If I first set bayes_expiry_max_db_size to something like 120,000, 
and then run: 
 
sa-learn --showdots --force-expire -D 
 
I get: 
[...] 
debug: bayes: found bayes db version 2 
debug: bayes: expiry check keep size, 75% of max: 90000 
debug: bayes: expiry keep size too small, resetting to 100,000 tokens 
debug: bayes: token count: 335434, final goal reduction size: 235434 
debug: bayes: First pass?  Current: 1070905172, Last: 1070905106, atime: 
86400, count: 1978, newdelta: 725, ratio: 119.026289180991 
debug: bayes: something fishy, calculating atime (first pass) 
debug: bayes: couldn't find a good delta atime, need more token difference, 
skipping expire. 
debug: Syncing complete. 
debug: bayes: 4700 untie-ing 
debug: bayes: 4700 untie-ing db_toks 
debug: bayes: 4700 untie-ing db_seen 
debug: bayes: files locked, now unlocking lock 
debug: unlock: 4700 unlink /var/qmail/.spamassassin/bayes.lock 
synced Bayes databases from journal in 0 seconds: 53 unique entries (53 total 
entries) 
 
So what's up, Doc ? 
 

well, this is the expected behavior.  when the conversion occurs, the atime is set to the current 
time.  from there, atimes are updated when messages are scanned or learned.

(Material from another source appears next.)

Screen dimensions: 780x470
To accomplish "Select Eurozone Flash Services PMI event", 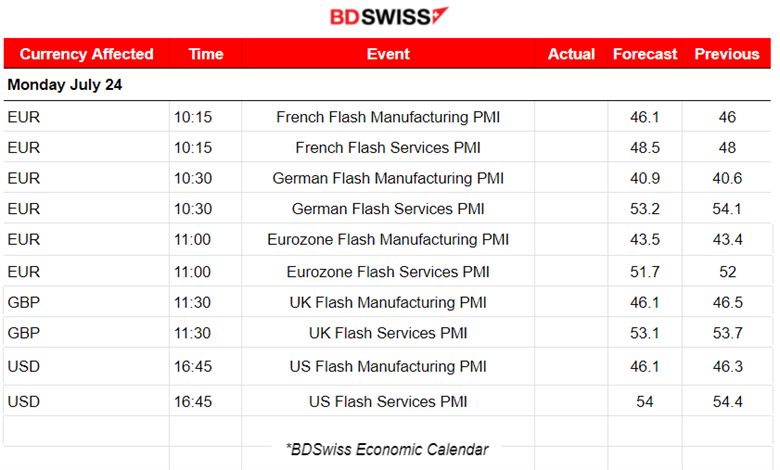I will tap(388, 272).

> The problem with this is double: First my DB is growing much larger than 
> expected and configured, and I believe it won't actually "expire" anything 
> before the DB is twice its configured size. 

well, it'll expire when there's a large enough difference between token atimes in the db.  that 
doesn't equate into a size easily.  for instance, you could learn a billion new tokens with the same 
atime and it wouldn't help you at all.

> 2nd, in this abnormal condition, the system perform an "expire for nothing" 
> run every 12 hours, which justs wastes system resources for analyzing a huge 
> DB, and then doing nothing. 

Well, how is SA supposed to know it's an "expire for nothing" unless it tries to do the expire?

In your example, you have 335434 tokens, and want to remove 235434 of them to leave 100k 
tokens (75% of your max_db size is 90k, which is too small).  Expiry attempted to use your last 
expire to estimate the current one, but the last expire and the current expire are too different for 
an accurate estimate, so it does a first pass to calculate the right atime to use.  After going 
through, it determined that no atime value is good to use.  ie: 12 hours (minimum atime value) 
would expire too many tokens.  therefore no expiry is possible.

what you want is to scan/learn around 100k tokens.  expiry occurs when an atime will expire at 
least 1000 and up to the wanted # of tokens.

Theo Van Dinter wrote: 
> well, it'll expire when there's a large enough difference between token 
> atimes in the db.  that doesn't equate into a size easily.  for instance, 
> you could learn a billion new tokens with the same atime and it wouldn't 
> help you at all. 
[...] 
> what you want is to scan/learn around 100k tokens. 
 
Well, My DB currently holds more than 335,000 tokens, about 186,000 of which 
are "old" converted ones with an atime of October, 12, BUT about 150,000 
tokens are new ones that have been learnt in past 2 months. 
 
Having 150,000 new tokens, I expected that if I set the number of tokens to 
keep as something below 150,000, expiry would actually expire old tokens. 
 
Which didn't happen, even when lowering the number of tokens to keep down to 
100,000... 

Subject: Re: [SAdev]  Bayes expiration issue after DB format upgrade

On Mon, Dec 08, 2003 at 11:33:44AM -0800, bugzilla-daemon@bugzilla.spamassassin.org wrote:
> Well, My DB currently holds more than 335,000 tokens, about 186,000 of which 
> are "old" converted ones with an atime of October, 12, BUT about 150,000 
> tokens are new ones that have been learnt in past 2 months. 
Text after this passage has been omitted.